Оказавшись в горниле городской жизни, крестьяне быстро усваивали пролетарское мировоззрение; тяжелые условия жизни способствовали их вступлению на путь революционной борьбы.
Положение рабочих из крестьян - уроженцев Минска было несколько легче. Имея свои дома и усадьбы, они быстрее достигали и квалификации и относительного благополучия.
Промышленные рабочие из мещан. Мещане (польское miasto - город) традиционно занимались ремеслом и торговлей. Это сословие горожан имело мещанское управление, созданное главным образом не для защиты сословных интересов, а для контроля за уплатой налогов и отбыванием рекрутской повинности. В 70-х - начале 80-х годов налоговое обложение мещан было не таким обременительным как у крестьян, поэтому беднейшие жители деревень старались переписаться в мещанское общество и переселиться в город. Многие из них занимались на окраинах сельским хозяйством.
В мещанское общество Минска причислялись и белорусские ополяченные шляхтичи, не сумевшие доказать своего дворянского происхождения. Поэтому наряду с евреями, составлявшими большинство мещан, в это сословие входили и представители коренной нации. Все они, как правило, были домовладельцами.
По мере усиления капиталистической конкуренции мелкие производители города разорялись, пополняя ряды промышленного пролетариата. Устраивались на минские фабрики, заводы и мещане, прибывшие из других городов и местечек. На табачных фабриках и на машиностроительном заводе «Технолог» почти все рабочие были выходцами из мещан. Они составляли большинство и среди типографских рабочих.

=======

Задание — Процитируйте дословно отрывок из текста о минских рабочих, начиная со слов «Положение рабочих из» и заканчивая словами «и относительного благополучия.».

Приведённые строки —

=======

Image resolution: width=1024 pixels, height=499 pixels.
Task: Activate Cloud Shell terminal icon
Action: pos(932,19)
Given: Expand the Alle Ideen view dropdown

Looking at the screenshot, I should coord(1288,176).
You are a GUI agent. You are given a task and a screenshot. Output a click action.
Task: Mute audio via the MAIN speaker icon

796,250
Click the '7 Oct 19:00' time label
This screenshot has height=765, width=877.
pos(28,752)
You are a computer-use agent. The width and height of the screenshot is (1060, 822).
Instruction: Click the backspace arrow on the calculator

=======

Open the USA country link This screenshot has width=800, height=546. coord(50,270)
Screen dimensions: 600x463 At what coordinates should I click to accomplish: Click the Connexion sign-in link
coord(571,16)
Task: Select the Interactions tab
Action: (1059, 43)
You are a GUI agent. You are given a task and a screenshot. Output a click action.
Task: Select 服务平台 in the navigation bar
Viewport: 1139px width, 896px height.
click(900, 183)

=======

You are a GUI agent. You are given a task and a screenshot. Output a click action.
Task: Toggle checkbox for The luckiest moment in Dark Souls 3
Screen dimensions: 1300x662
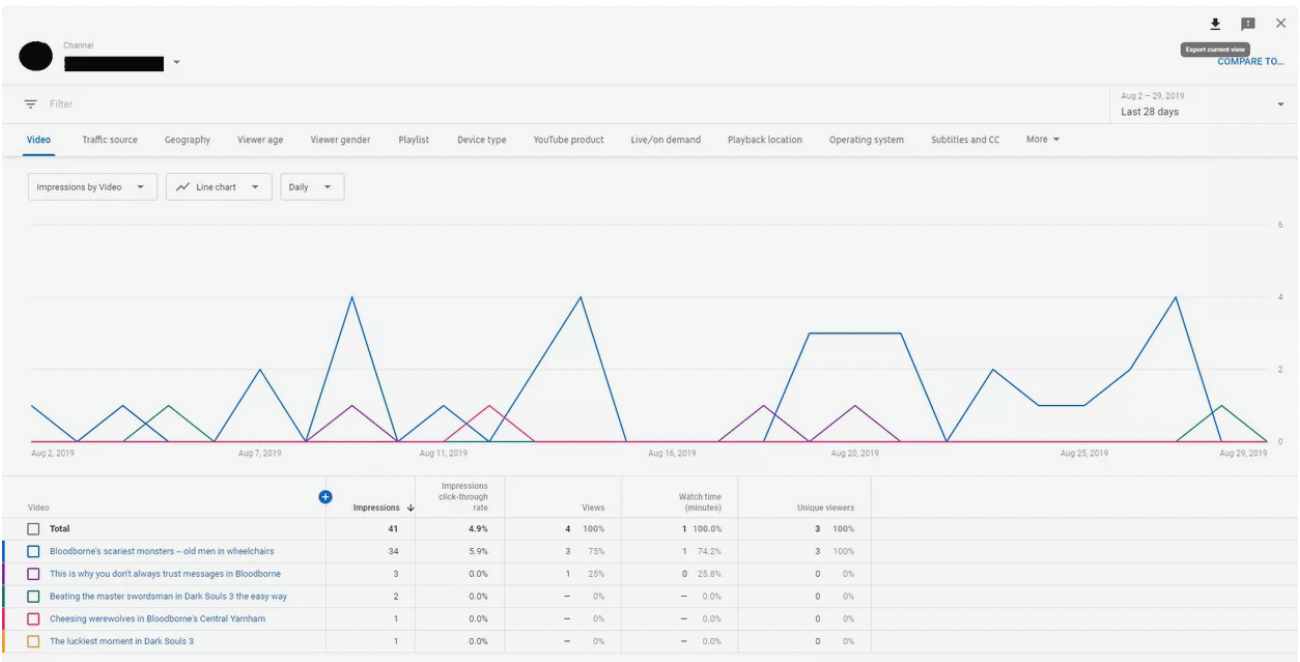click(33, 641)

=======

Готовое решение —
Положение рабочих из крестьян - уроженцев Минска было несколько легче. Имея свои дома и усадьбы, они быстрее достигали и квалификации и относительного благополучия.